Minggu pagi ketika udara sudah mulai hangat, tampak empat ekor burung saling diam di dalam sangkarnya masing-masing, tak ada suara dan tak ada percakapan diantara mereka, mereka sepertinya sedang asyik melamun merenungi nasibnya di balik jeruji kandang sambil merasakan kandangnya bergelanyut di kawat cantol di sebuah pohon ceri, kecuali si Suren yang dari sejak digantang sibuk nyari ulat hongkong yang jatuh disela-sela Eenya di dasar kandang.

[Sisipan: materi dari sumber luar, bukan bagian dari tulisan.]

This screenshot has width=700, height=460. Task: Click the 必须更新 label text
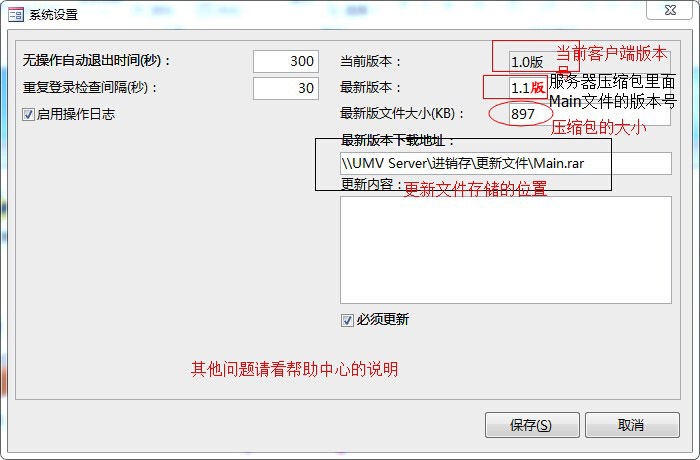click(x=383, y=320)
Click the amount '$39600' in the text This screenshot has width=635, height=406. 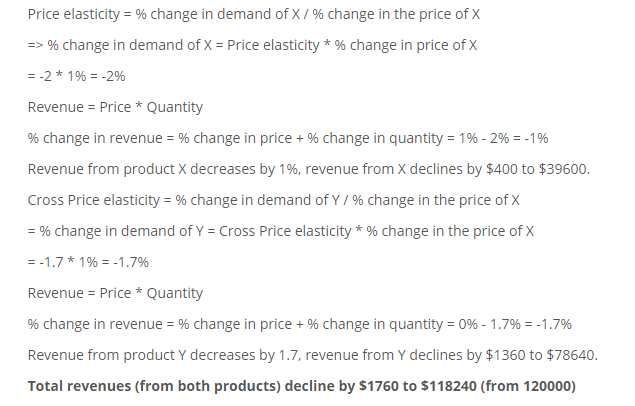pyautogui.click(x=562, y=169)
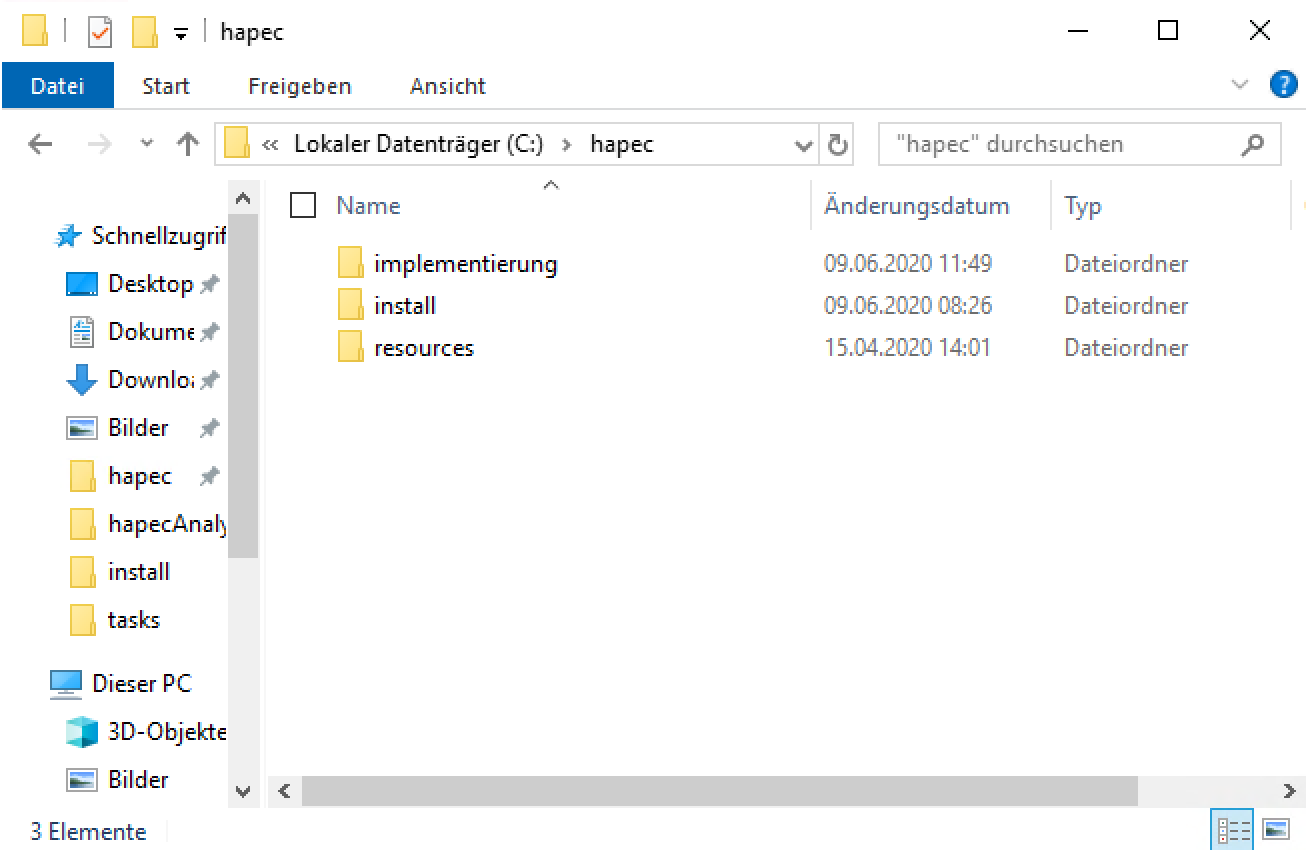Expand the ribbon using the chevron
Screen dimensions: 1306x850
tap(1240, 85)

Keheningan tiba tiba buyar ketika datang warga baru di sebuah kandang jati ukir yang digantang disela-sela mereka. Seekor burung cantik, berbulu kuning langsat, bertubuh panjang, padat dan berisi.

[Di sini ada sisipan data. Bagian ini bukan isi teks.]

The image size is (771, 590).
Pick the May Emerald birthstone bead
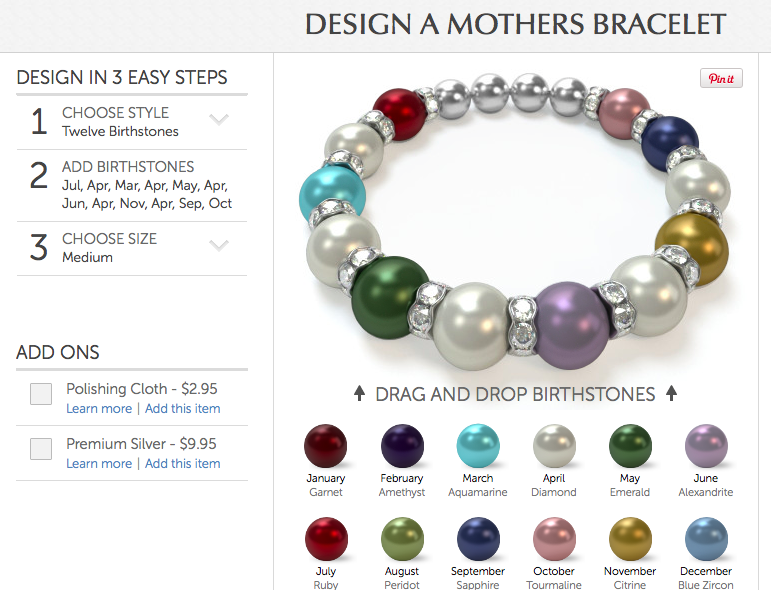630,445
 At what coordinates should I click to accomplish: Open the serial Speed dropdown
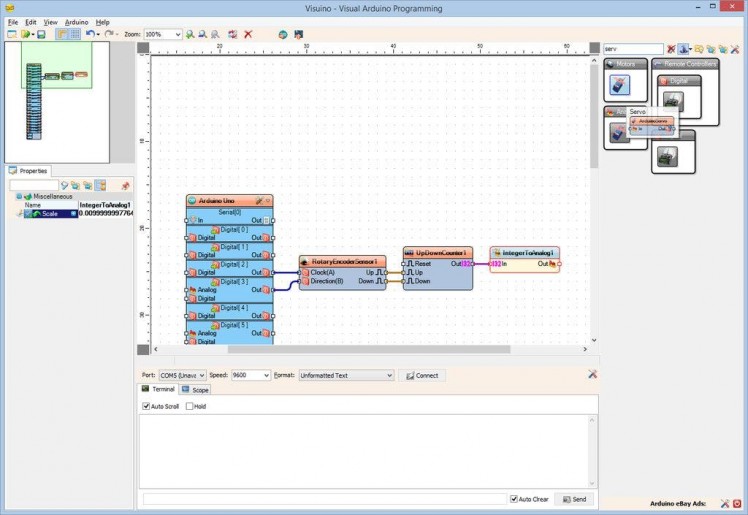tap(265, 375)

“wow.. ini baru motor gede” celetuk kacer sambil pindah tangkringan atas merapat ke pinggir jeruji
“dulu juga ada bro.. jauh lebih cantik dari yang satu ini.. tapi sekarang entah pindah kemana” sahut Cerucuk sambil menatap kearah pendatang baru, tak bisa ditutup-tutupi, raut muka cerucuk tiba-tiba berubah tampak sendu seperti ingat masa lalu yang menyedihkan, ia alihkan dengan pura-pura mematuk buah pisang di kawat cantol di tepi kandang. Entah karena apa, ia salah mematuk-matuk bonggol buah pisang, sehingga tak ada secuilpun pisang di paruhnya, hal ini menyebabkan gelak tawa teman senasib dan seperjuangannya Kacer, Ijo, dan Suren.
“Hey semua... kenalin namaku Lina Kepudang” suara lembut yang seketika menghentikan gelak tawa mereka.